The Batgirls: Harper Row has a chance encounter with Batwoman where she aids in stopping a crime. Batwoman leaves Harper her Bat, which inspires Harper to form the Batgirls with her best friends and coworkers, Nell Little and Kathy Duquesne. The trio quickly grows in ranks as Bette Kane, Alysia Yeoh, and Felicity Smoak join them. The Batgirls stop corruption from running rampant in an orphanage to rescue Harper's brother Cullen and come across Tim Drake. They both join their ranks as well.

===Variant covers===
In June 2014, a selection of DC Comics monthly titles featured variant covers featuring the DC Comics Bombshells. This was repeated again in August 2015. The Bombshells variant covers were able to cultivate a coherent narrative that placed contemporary characters in the past. Ant Lucia details his process on detaching the characters from their current history and the construction of their new placement in the World War II era: "We brainstorm on who this character is and if they were set in this period, what elements would make up their costume. Obviously with Batgirl's mask- what would she actually use left to her own devices to create this style costume in that period? What would her persona be — maybe she is this pilot alter-ego superhero? We take a little time in thinking about who these characters are and who they might be in this alternate reality".

==Merchandise==
Based on the success of the initial statues, the Bombshells designs were licensed out to a number of other companies for a range of merchandise. DC Collectibles released a set of three busts (Wonder Woman, Supergirl, and Mera) based on artwork by Emmanuela Lupacchino and sculpted by Jack Mathews. Another company, Icon Heroes, released a Bombshells Harley Quinn bust. Cryptozoic Entertainment has released a line of PVC statues based on the Bombshells designs, as well as Mystery-Box mini figurines titled 'Lil Bombshells. Funko has released a range of Bombshells figures in their POP! and Rock Candy lines and a wave of Mystery Mini figurines. The Tonner Doll Company has also released fashion dolls of Harley Quinn, Wonder Woman, Supergirl and Batwoman in their Bombshells designs.

===Action figures===
Based on the continuing success of the line, DC Collectibles later released a line of articulated action figures based on the DC Comics Bombshells line as part of their 'Designer Series' range of 6.75-inch figures. The first wave of figures was released in April 2017 and features Bombshells versions of Wonder Woman, Harley Quinn, Poison Ivy and Batwoman. A second wave was released in Fall 2017 and features Mera, Batgirl, Hawkgirl and Katana. The third wave consisting of Bumblebee and Supergirl was scheduled for release in early 2018, but was cancelled. A two-pack of Joker and Harley Quinn was slated for release in 2018, then re-solicited as single release figures for 2019 before again being cancelled. Prototypes of Black Canary and Zatanna figures have also been shown though remain unreleased.

===Collectible pins===
FanSets created three lines of Bombshell pins, which consist of Character line art, FanSets MicroCrew Style and Bombshell pin-ups. Several were done for special conventions.

===Trading cards===
In 2017, Cryptozoic released a Bombshells trading card set featuring cover arts and variants as well as portraits of characters from the series. Two subsequent sets were released in 2018 and 2019.

===HeroClix===
Several of the Bombshells were featured prominently in the DC HeroClix set Harley Quinn and the Gotham Girls, including Batgirl, Batwoman, Black Canary, Catwoman, Harley Quinn, Hawkgirl, Katana, Mera, Poison Ivy, Raven, Stargirl, Supergirl, Wonder Woman, and Zatanna.

==Video games==
Infinite Crisis – alternate Bombshells costumes were added for Harley Quinn in February and Stargirl in March 2015.

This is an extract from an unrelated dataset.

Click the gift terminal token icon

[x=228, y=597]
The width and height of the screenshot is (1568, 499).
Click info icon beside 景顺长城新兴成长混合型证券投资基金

DC Universe Online – DC Comics Bombshells content was added to the game in August 2015. The story mission The Bombshells Paradox sees the Bombshells version of Talia al Ghul cause a tear in reality and leads to the players interacting with the Bombshells versions of Wonder Woman, Supergirl, Harley Quinn, and Catwoman. Various cosmetic items based on the Bombshells look and a number of posters with Ant Lucia's original Bombshells artwork were also added to the game.